▶ **WHAT TO WORK ON**:
a: Reproduce verbatim the part of the region-rendering text from "Each region draw, resize, move" up to and including "user zoom's in/out.".
b: Write the next part of the text on rendering and moving regions, starting right after its final shown statement.

▶ **TEXT PROVIDED**:
- - - - - - -

Each region draw, resize, move or select/unselect triggers re-rendering of region boundaries and labels using _via_redraw_reg_canvas() (see Rendering Regions section).

Rendering Regions

_via_redraw_img_canvas() renders images onto the canvas _via_img_canvas using drawImage(). Image is re-rendered only when the user zoom's in/out.

Rendering of region boundaries is performed by _via_redraw_reg_canvas. For example, rectangular and circular regions are drawn using the 2D context _via_reg_ctx as follows:

function _via_draw_rect(x, y, w, h) {
    _via_reg_ctx.beginPath();
    _via_reg_ctx.moveTo(x  , y);
    _via_reg_ctx.lineTo(x+w, y);
    _via_reg_ctx.lineTo(x+w, y+h);
    _via_reg_ctx.lineTo(x  , y+h);
    _via_reg_ctx.closePath();
}

function _via_draw_circle(cx, cy, r) {
    _via_reg_ctx.beginPath();
    _via_reg_ctx.arc(cx, cy, r, 0, 2*Math.PI, false);
    _via_reg_ctx.closePath();
}

Moving and Resizing Regions

A region has to be selected before it can be moved or resized. A single click inside a region sets the state variable _via_is_region_selected = true; as follows:

_via_reg_canvas.addEventListener('mousedown', function(e) {
    _via_click_x0 = e.offsetX; _via_click_y0 = e.offsetY;
    ...

- - - - - - -

▶ **SOURCE DATA**:
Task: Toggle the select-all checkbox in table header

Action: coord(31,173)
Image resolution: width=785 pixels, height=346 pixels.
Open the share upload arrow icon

- - - - - - -

▶ **ANSWERS TO EACH TASK**:
a:
Each region draw, resize, move or select/unselect triggers re-rendering of region boundaries and labels using _via_redraw_reg_canvas() (see Rendering Regions section).

Rendering Regions

_via_redraw_img_canvas() renders images onto the canvas _via_img_canvas using drawImage(). Image is re-rendered only when the user zoom's in/out.

b:
}
_via_reg_canvas.addEventListener('mouseup', function(e) {
    _via_click_x1 = e.offsetX; _via_click_y1 = e.offsetY;

    var click_dx = Math.abs(_via_click_x1 - _via_click_x0);
    var click_dy = Math.abs(_via_click_y1 - _via_click_y0);
    ...

    // denotes a single click (= mouse down + mouse up)
    if ( click_dx &lt; VIA_MOUSE_CLICK_TOL ||
         click_dy &lt; VIA_MOUSE_CLICK_TOL ) {
	...
        var region_id = is_inside_region(_via_click_x0, _via_click_y0);
        if ( region_id >= 0 ) {
            // first click selects region
            _via_user_sel_region_id = region_id;
            _via_is_region_selected = true;
           ...
        }
    }
}

Recall that a click event is detected by checking if the mouse cursor position during the mousedown and mouseup events are close to each other. Furthermore, the function is_inside_region() checks if the mouse cursor position is inside a pre-defined region.

Once a region has been selected, it can be moved around by clicking the mouse button, dragging the cursor around and finally releasing the mouse click when desired new location is reached. This mouse gesture is captured by mousedown, mousemove and mouseup events. First, the mousedown event sets the state variable _via_is_user_moving_region = true; as follows:

_via_reg_canvas.addEventListener('mousedown', function(e) {
    _via_click_x0 = e.offsetX; _via_click_y0 = e.offsetY;
    _via_region_edge = is_on_region_corner(_via_click_x0, _via_click_y0);
    var region_id = is_inside_region(_via_click_x0, _via_click_y0);

    if ( _via_is_region_selected ) {
        // check if user clicked on the region boundary
        if ( _via_region_edge[1] > 0 ) {
            ...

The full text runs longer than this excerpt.